KiServiceLimit .eq. 1BF
понедельник, 22 июня 2015 г.
четверг, 11 июня 2015 г.
is vtguard slow ?
Saw some strange code in fresh mshtml.dll (version 11.00.9600.17842) after jun 2015 security update:
.text:635F4700 ?ReleaseInterface@@YGXPAUIUnknown@@@Z proc near
.text:635F4700 mov edi, edi
.text:635F4702 push esi
.text:635F4703 push edi
.text:635F4704 test ecx, ecx
.text:635F4706 jnz short loc_635F470B
.text:635F4708 loc_635F4708:
.text:635F4708 pop edi
.text:635F4709 pop esi
.text:635F470A retn
.text:635F470B loc_635F470B:
.text:635F470B mov eax, [ecx]
.text:635F470D mov edi, [eax+8]
.text:635F4710 cmp edi, offset ?PrivateRelease@CElement@@UAGKXZ ; CElement::PrivateRelease(void)
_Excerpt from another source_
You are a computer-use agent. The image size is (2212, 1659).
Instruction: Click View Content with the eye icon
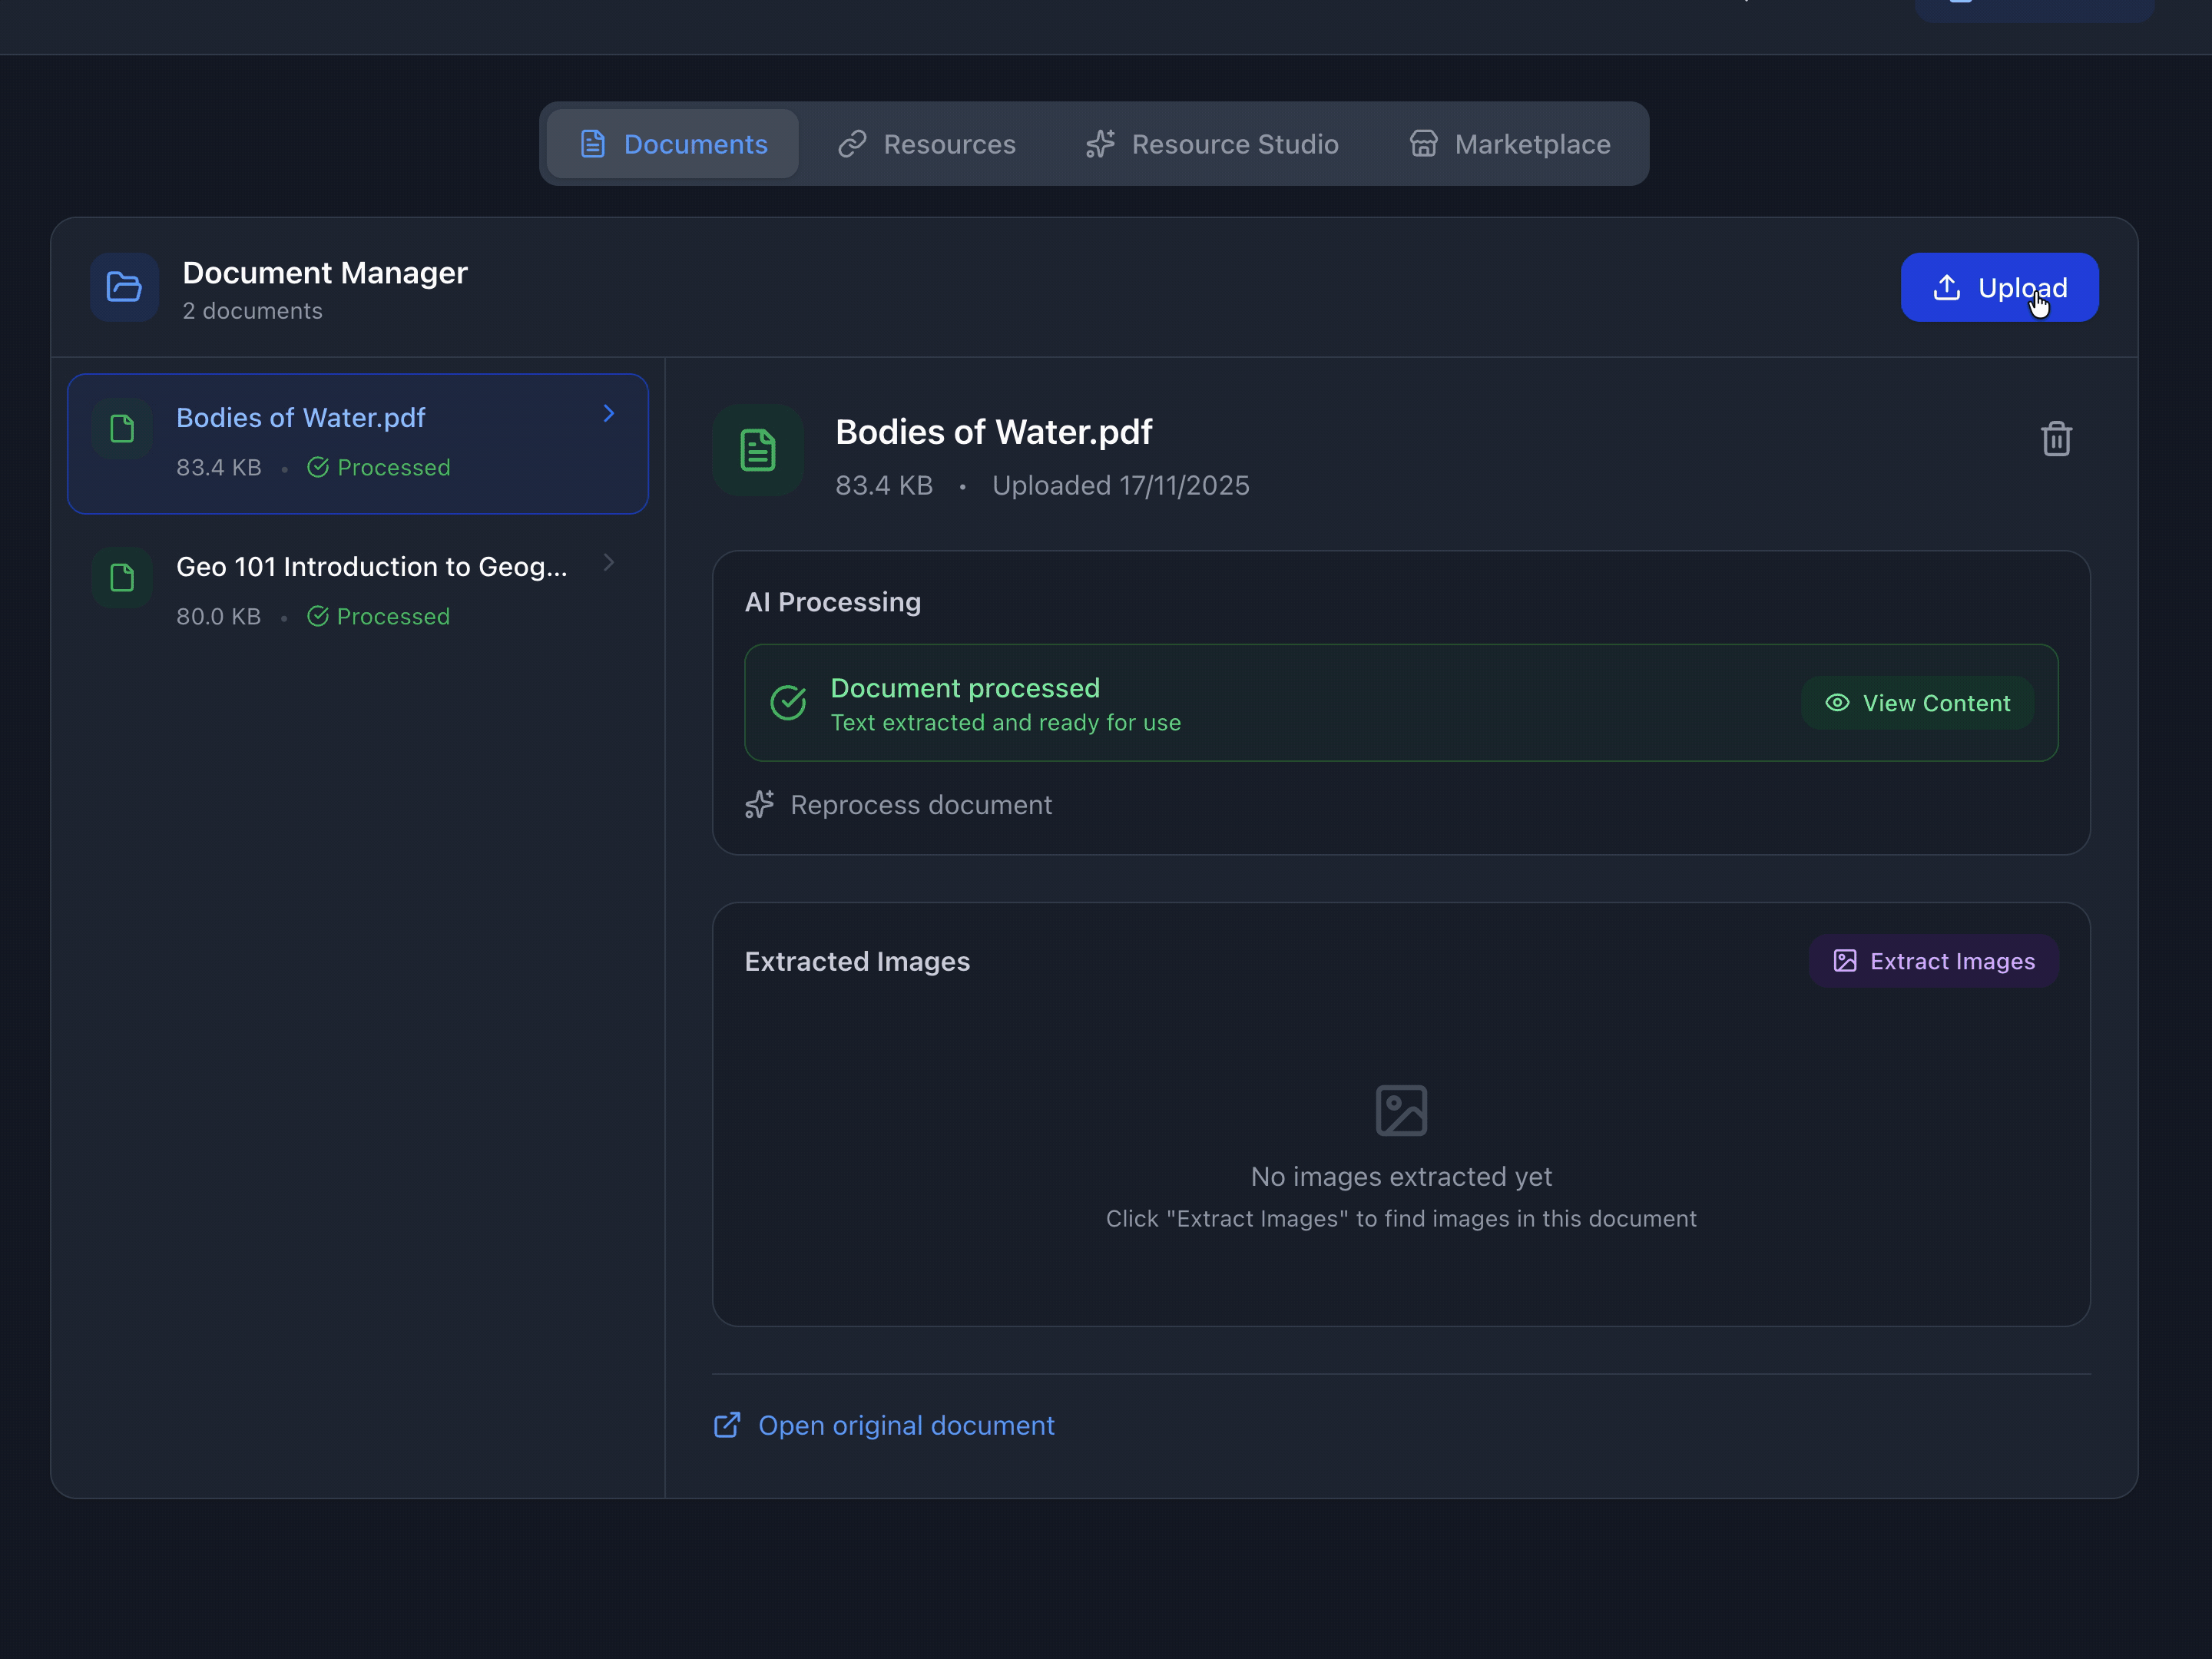tap(1917, 703)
.text:635F4716 jz loc_6362BE29
.text:635F471C cmp edi, offset ?PlainRelease@@YGKPAUTEAROFF_THUNK@@@Z ; PlainRelease(TEAROFF_THUNK *)
.text:635F4722 jz loc_6362B928
.text:635F4728 mov esi, esp
.text:635F472A push ecx
.text:635F472B mov ecx, edi
.text:635F472D call ds:___guard_check_icall_fptr
.text:635F4733 call edi
.text:635F4735 cmp esi, esp
.text:635F4737 jz short loc_635F4708
.text:635F4739 jmp loc_63CA3FDD
.text:635F4739 ?ReleaseInterface@@YGXPAUIUnknown@@@Z endp
.text:6362BE29 loc_6362BE29:
.text:6362BE29 push ecx
.text:6362BE2A call ?PrivateRelease@CElement@@UAGKXZ ; CElement::PrivateRelease(void)
.text:6362BE2F jmp loc_635F4708
.text:6362B928 loc_6362B928:
.text:6362B928 push ecx ; struct TEAROFF_THUNK *
.text:6362B929 call ?PlainRelease@@YGKPAUTEAROFF_THUNK@@@Z ; PlainRelease(TEAROFF_THUNK *)
.text:6362B92E jmp loc_635F4708
It seems that compiler added checking for some (most frequently called) methods and calls them directly with no vtguard. I wonder why may be needed such optimization ?